Angelou’s poetry tends toward the playful and melodious even when its topics are angry or distressing. She favors short pieces that have rhyme and rhythm that please the ear—at least in those early collections for which she is most recognized. Reading the poetry chronologically, I noticed a shift toward a little bit longer free verse poetry—though always with attention to the issue of sound (if not to creating song-like sound.) As this was my first reading of this collection, some of this perception of shifting length and style may be an illusion created by the fact that the freestanding pieces are toward the end, and they tend to have been released for special occasions that called for longer run times. But maybe she felt that poems of dissent and social commentary ultimately called for a more discordant quality.

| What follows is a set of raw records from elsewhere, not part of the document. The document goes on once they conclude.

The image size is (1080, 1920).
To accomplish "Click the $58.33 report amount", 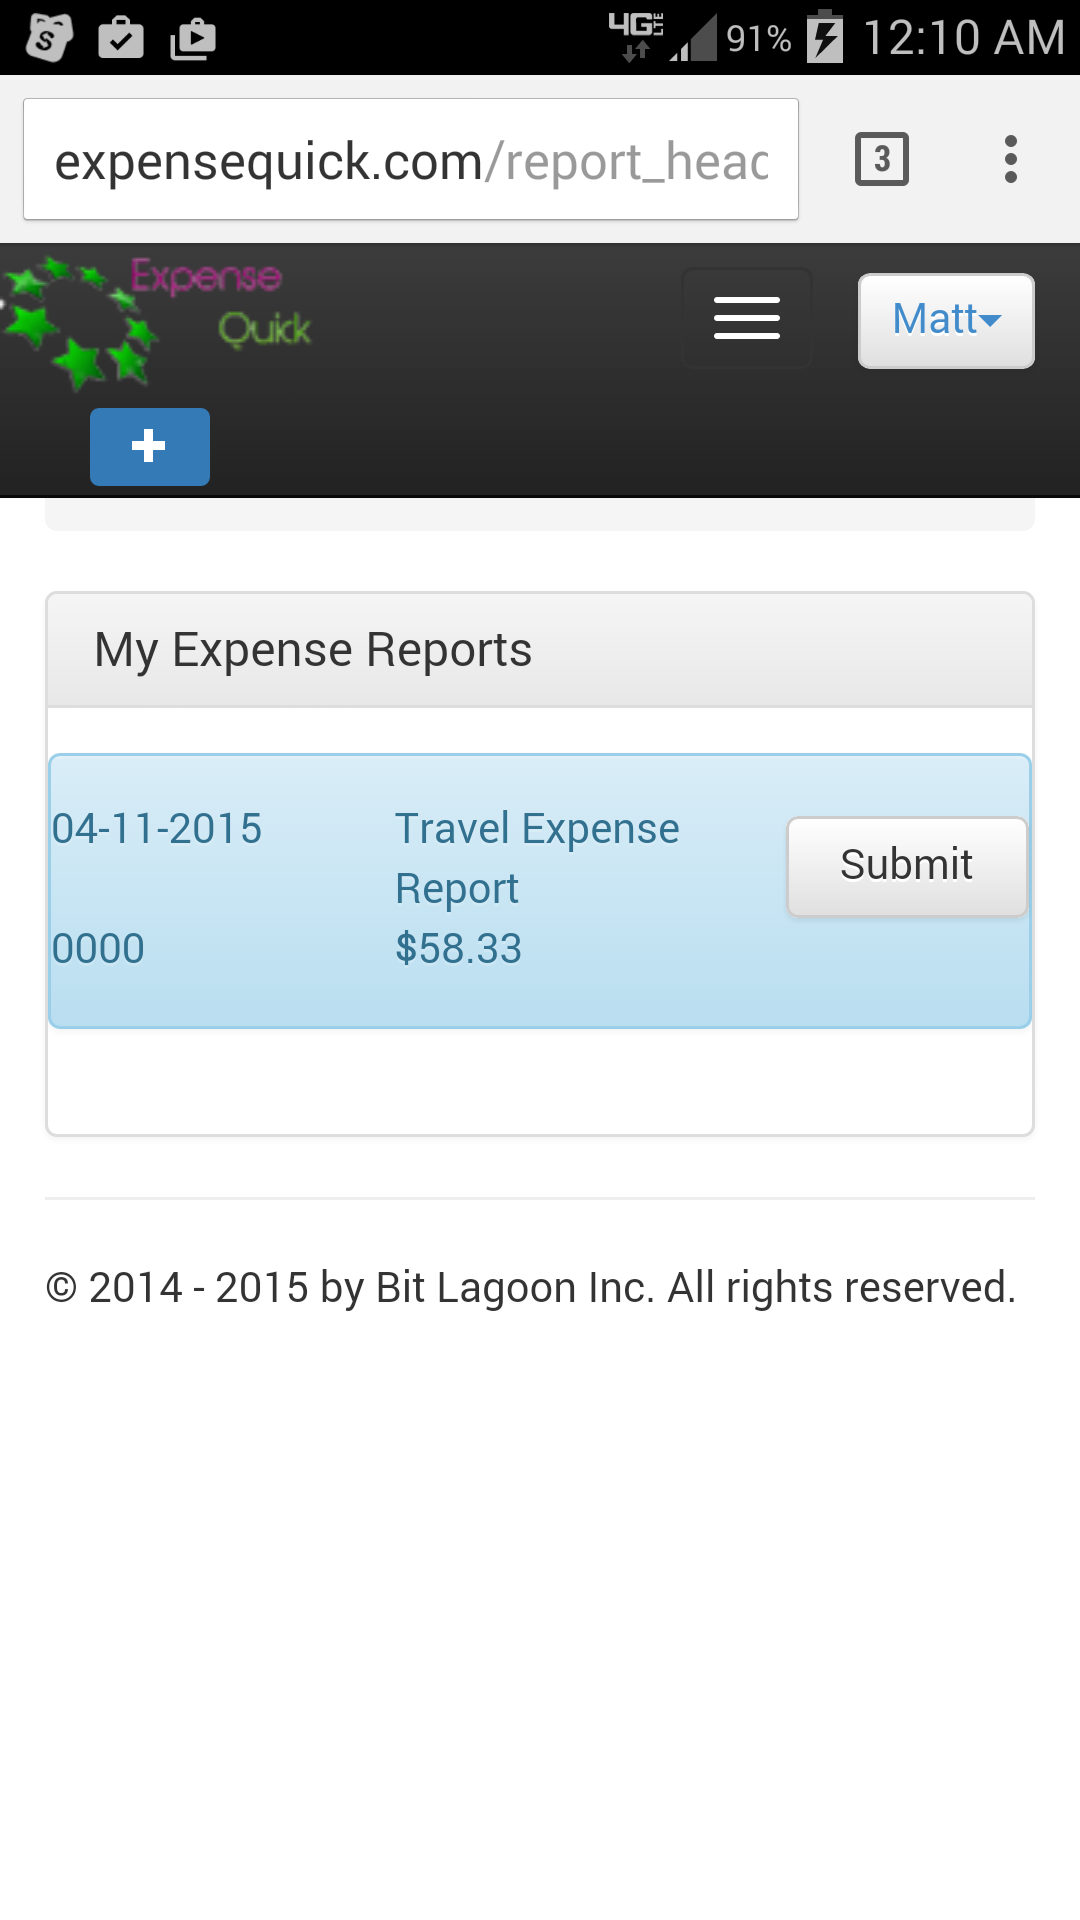I will pyautogui.click(x=459, y=949).
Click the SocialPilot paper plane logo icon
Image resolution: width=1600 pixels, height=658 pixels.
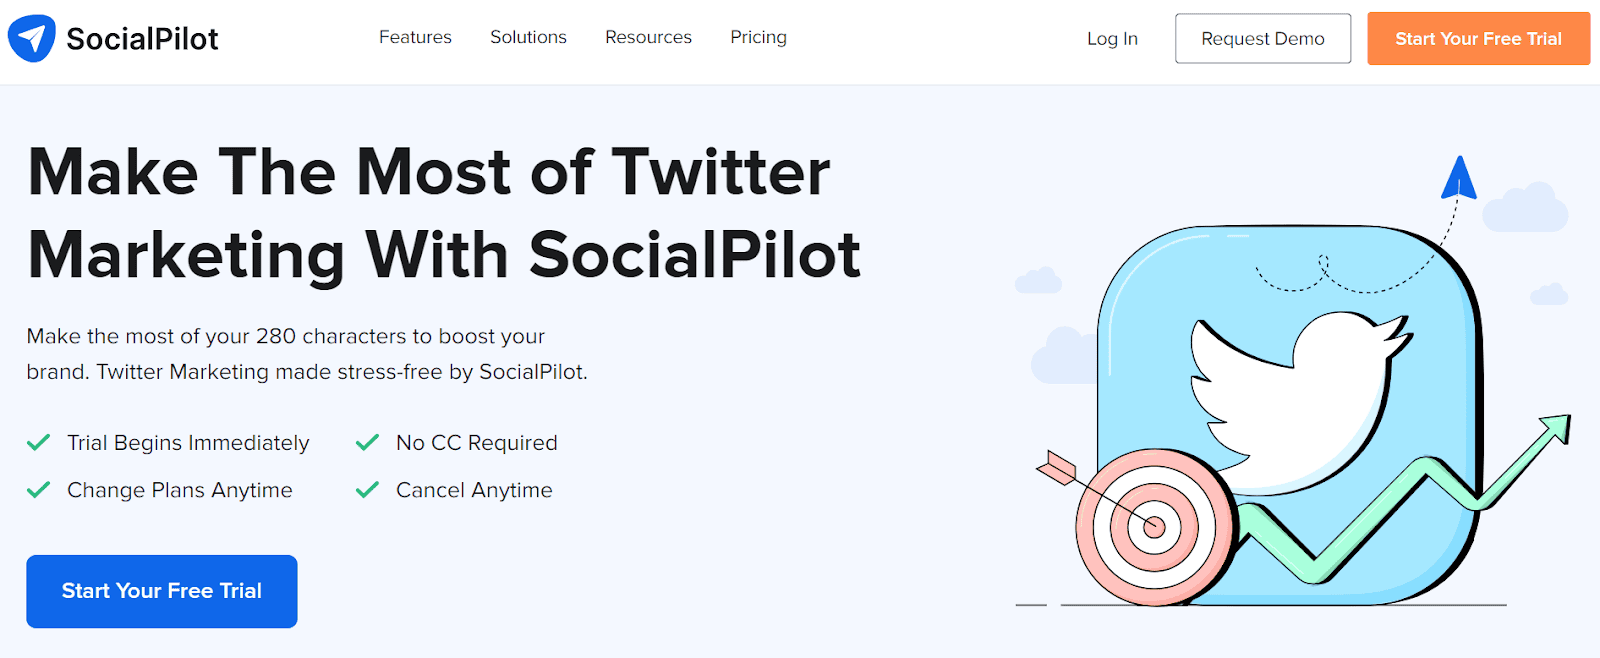pos(32,39)
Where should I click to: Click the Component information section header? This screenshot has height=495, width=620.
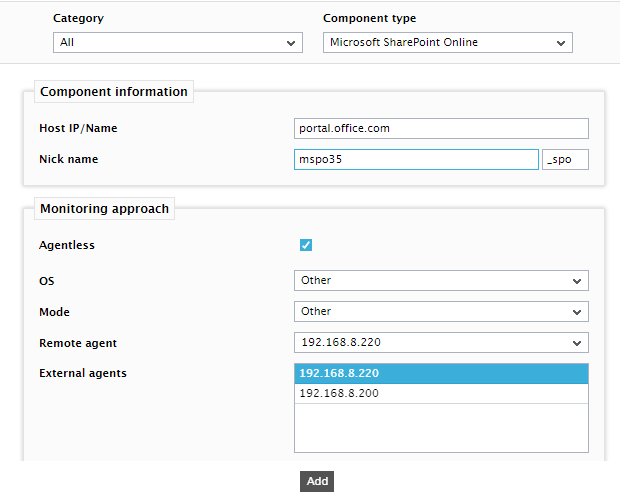tap(114, 92)
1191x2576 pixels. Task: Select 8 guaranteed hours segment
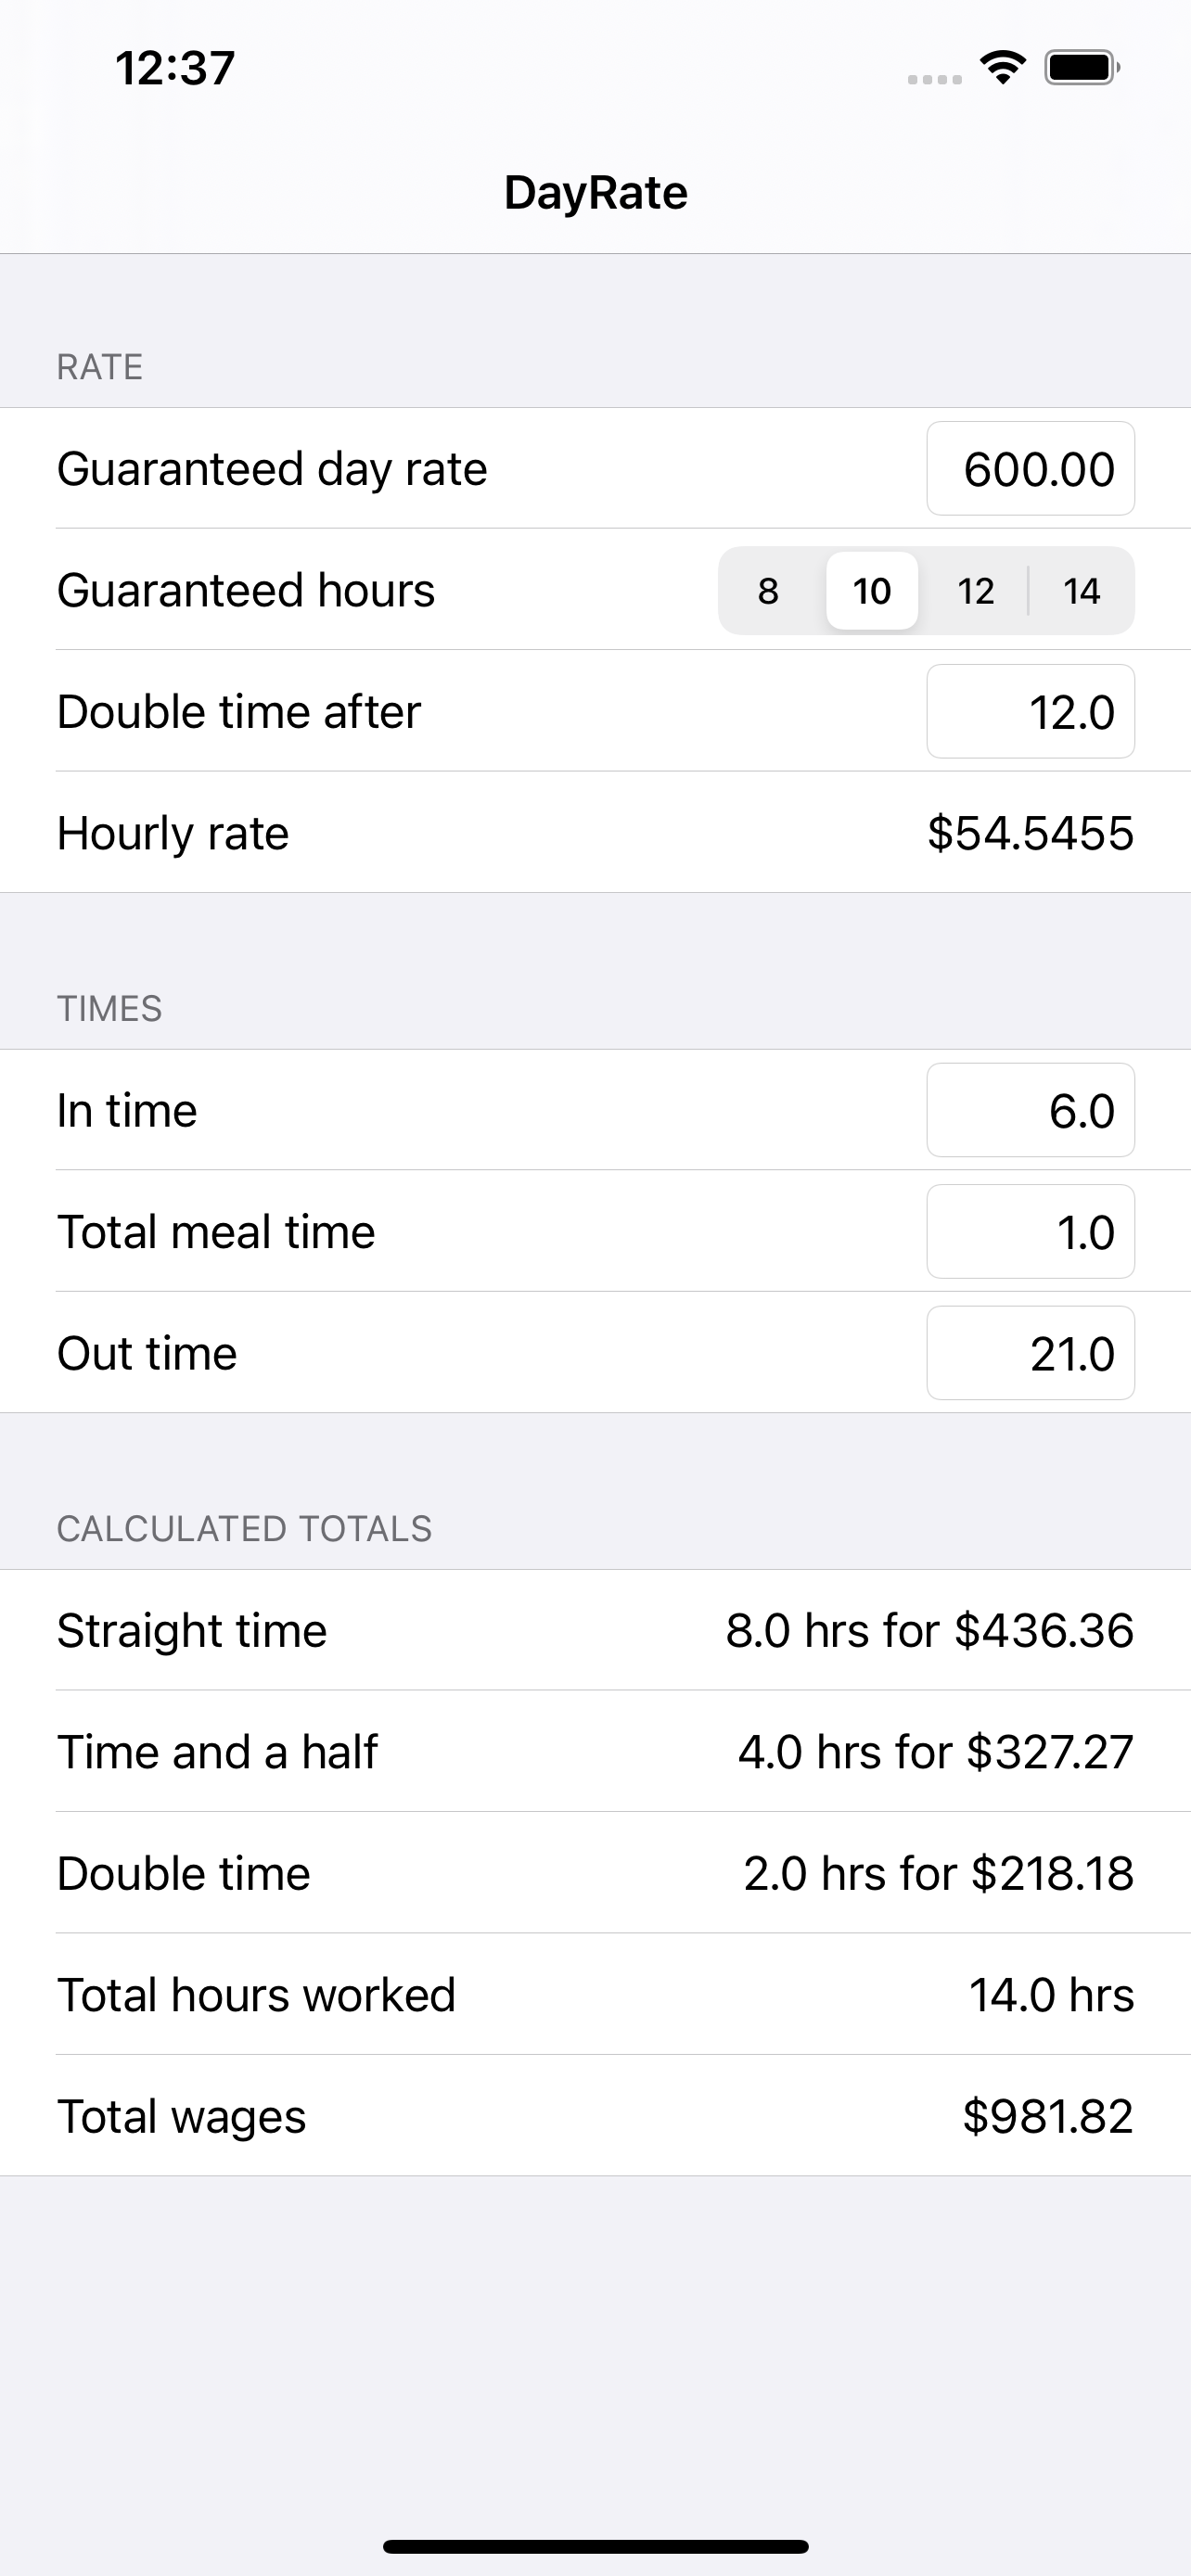[x=768, y=591]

Delivering a jeremiad with pop tune catchiness can feel as though it undermines the message—though it also makes a commentary about the nature of being underdog.

I don’t want to suggest that Angelou’s work doesn’t capture the happy and hopeful as well as the daunting, because it is. But poets deal in emotion, and that means confronting dark topics such as slavery, racism, domestic violence, etc. Her use of dialect language breathes authenticity into her poems and builds the emotional weight of them, which often supports the song-like quality. And there is plenty of precedent in music for delivering hard material in a melodious package.

I’d recommend this collection to poetry readers. It’s powerful and poignant, and makes a beautiful sound.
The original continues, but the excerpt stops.